Task details » The data must be returned exactly. No line may be left out.

───── Record excerpts

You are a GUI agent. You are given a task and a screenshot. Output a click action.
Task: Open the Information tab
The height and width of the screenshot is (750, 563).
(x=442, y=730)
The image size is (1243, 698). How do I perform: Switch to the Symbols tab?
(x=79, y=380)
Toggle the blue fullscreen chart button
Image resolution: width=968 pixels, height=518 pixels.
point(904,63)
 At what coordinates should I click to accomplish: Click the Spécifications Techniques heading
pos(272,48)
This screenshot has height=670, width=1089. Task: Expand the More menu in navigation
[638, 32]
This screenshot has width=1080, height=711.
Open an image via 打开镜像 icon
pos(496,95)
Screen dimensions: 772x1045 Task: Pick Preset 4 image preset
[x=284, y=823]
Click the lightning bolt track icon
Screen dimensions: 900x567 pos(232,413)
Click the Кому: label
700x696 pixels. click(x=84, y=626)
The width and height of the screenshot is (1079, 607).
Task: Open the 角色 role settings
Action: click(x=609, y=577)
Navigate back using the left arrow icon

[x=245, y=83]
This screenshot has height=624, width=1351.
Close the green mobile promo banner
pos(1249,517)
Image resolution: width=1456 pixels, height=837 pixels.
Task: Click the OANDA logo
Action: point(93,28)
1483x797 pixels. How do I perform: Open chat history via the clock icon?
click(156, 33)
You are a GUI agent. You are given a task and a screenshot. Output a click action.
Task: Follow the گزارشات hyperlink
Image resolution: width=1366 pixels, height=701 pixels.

──────────

Reply »
You are a GUI agent. You are given a task and a screenshot. Output a click action.
Task: Open the Information tab
The height and width of the screenshot is (750, 563).
(x=442, y=730)
The image size is (1243, 698). How do I perform: Switch to the Symbols tab?
(x=79, y=380)
Toggle the blue fullscreen chart button
Image resolution: width=968 pixels, height=518 pixels.
point(904,63)
 At what coordinates should I click to accomplish: Click the Spécifications Techniques heading
pos(272,48)
This screenshot has height=670, width=1089. Task: Expand the More menu in navigation
[638, 32]
This screenshot has width=1080, height=711.
Open an image via 打开镜像 icon
pos(496,95)
Screen dimensions: 772x1045 Task: Pick Preset 4 image preset
[x=284, y=823]
Click the lightning bolt track icon
Screen dimensions: 900x567 pos(232,413)
Click the Кому: label
700x696 pixels. click(x=84, y=626)
The width and height of the screenshot is (1079, 607).
Task: Open the 角色 role settings
Action: click(x=609, y=577)
Navigate back using the left arrow icon

[x=245, y=83]
This screenshot has height=624, width=1351.
Close the green mobile promo banner
pos(1249,517)
Image resolution: width=1456 pixels, height=837 pixels.
Task: Click the OANDA logo
Action: point(93,28)
1483x797 pixels. How do I perform: Open chat history via the clock icon?
click(156, 33)
You are a GUI agent. You are given a task and a screenshot. Output a click action.
Task: Follow the گزارشات hyperlink
Image resolution: width=1366 pixels, height=701 pixels.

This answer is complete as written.